Got back to Hanoi in one piece. Stopped off at the same tourist trap to have lunch, which was at tourist prices, but still cheap compared to home.
The only new reflection from the very slow trip back to paradise 1 is the vietnamese predilection for bridges. If they're not half finishing them, they're sitting under them on scooters. There was one massive cantilevered bridge spanning a wide river that stopped at one end over shadowing a small town. The other end was 30 m in the air and a series of concrete piers trailed off towards the horizon holding up nothing but weeds.
You have to wonder at the design decisions for that. Hey we need a new bridge. That looks like a good spot start from this bank...done. Oh where did that village come from?
We can't force the proletariat from their hovels, cancel the bridge.
Much to our chagrin, our faith in the chaotic perfection of the vietnamese road system has taken a beating. We saw our first accident. Now we know they can happen we're all that little bit more concious of bad driving. It's like finding half way through your rollercoaster ride that the Evil Hood has loosened all the bolts.
We were treated to evening rush hour on the way back. It was a lot more frightening due to the knowledge of impending disaster and the less dynamic nature of the morning rush hour.
We got back to paradise 1 at about 4pm for a freshen up before heading off to the station for the first class sleeper to Sapa in the north. Decided to reload the suitcases so we only had three to carry around.
Headed off for dinner, serenaded by a guy selling his own music, pushing along a cart with amplifier and speakers. Kyra's orders, definitely no shopping as we need to get finished and onto the train.
So after we drag kyra out of her second shop, she consulted the latest edition of the lonely planet for suitable restaurants. The first two no longer existed. We ended up at the butterfly where the waiter knew six languages, but hadn't heard of the UN.

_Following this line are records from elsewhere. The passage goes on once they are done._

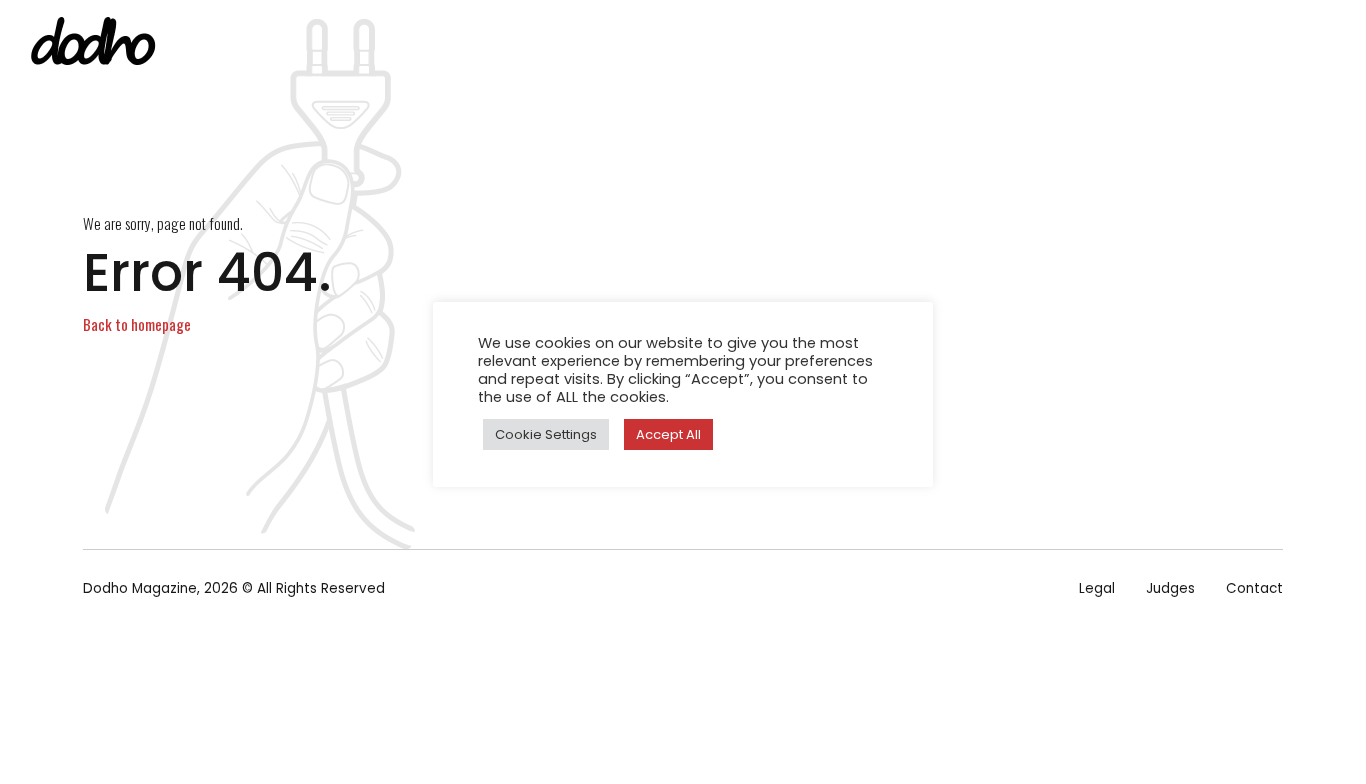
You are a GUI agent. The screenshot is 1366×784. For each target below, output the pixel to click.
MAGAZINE (733, 45)
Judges (1170, 588)
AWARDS (1037, 45)
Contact (1254, 588)
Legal (1097, 588)
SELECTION (932, 45)
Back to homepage (137, 324)
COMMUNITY (1147, 45)
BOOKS (831, 45)
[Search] (1339, 46)
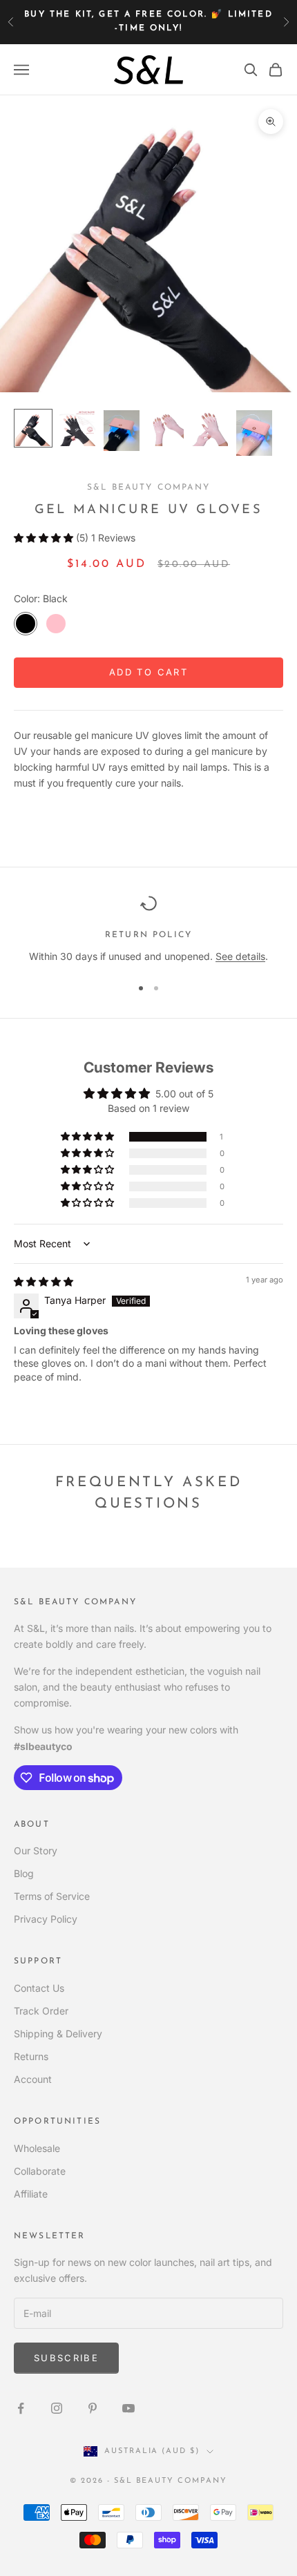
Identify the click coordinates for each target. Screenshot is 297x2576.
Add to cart (148, 671)
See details (240, 956)
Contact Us (39, 1988)
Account (33, 2079)
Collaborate (40, 2171)
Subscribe (66, 2357)
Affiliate (31, 2194)
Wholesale (37, 2148)
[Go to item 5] (210, 428)
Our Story (35, 1850)
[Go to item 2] (77, 428)
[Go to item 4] (165, 428)
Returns (31, 2056)
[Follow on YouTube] (128, 2408)
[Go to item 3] (121, 430)
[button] (45, 538)
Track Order (41, 2011)
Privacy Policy (45, 1919)
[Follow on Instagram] (57, 2408)
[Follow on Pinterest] (92, 2408)
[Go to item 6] (254, 433)
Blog (24, 1873)
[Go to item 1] (33, 428)
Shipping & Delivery (58, 2033)
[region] (148, 929)
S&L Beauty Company (148, 487)
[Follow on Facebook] (21, 2408)
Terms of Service (52, 1896)
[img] (43, 1281)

On the way to the restaurant (for our most expensive meal so far, a cool 1 mil) we pass a series of shops. In no particular order:
The things that hang round your neck shop
The wallet and belt shop
The belt and wallet shop
The belt shop (it was a lot smaller)
The sparkly things that hang round your neck shop
The wooly hat and mens shirt shop
The puffy jacket and blouse shop
The fake sports clothing shop
The pyjama shop
The shorts and t shirt shop
The nappy shop
The baby washing shop
Best Mum - which is a clothes shop and nothing to do with babies
The mens shoe shop
The slutty girls clothes shop
The beaded curtain and rug shop
The rope shop
The thongs on a trolly lady
The girls shoe shop
About 16 xmas shops all in a row. I'd love to know what they sell for the rest of the year.
The washing powder shop
The strange chinese boxes shop
The handbag and bowl shop
The reject toys from china shop (they sell all those toys with parts unsuitable for small children)
The big sacks of things shop.
And a second sellotape shop (who'd have thought).
So why was the meal so expensive? Well partly due to the two glasses of rocket fuel (photo attached) - less than 2 dollars for five shots and some dulux paint - you boys got ripped off with just two beers each.
Being a continental european, Ron was able to clearly identify the secret ingredient in the rocket fuel as Smurf spunk (second photo).
Finally we picked up our bags from paradise 1 and had a hair raising ride to the station with a couple of taxis that were determined to tailgate each other all the way to the station despite all the other traffic.
We were rushed through the station to our awaiting first class carriage (can't use the toilet while at the station). It was a little smaller than expected, but far better than the cattle class.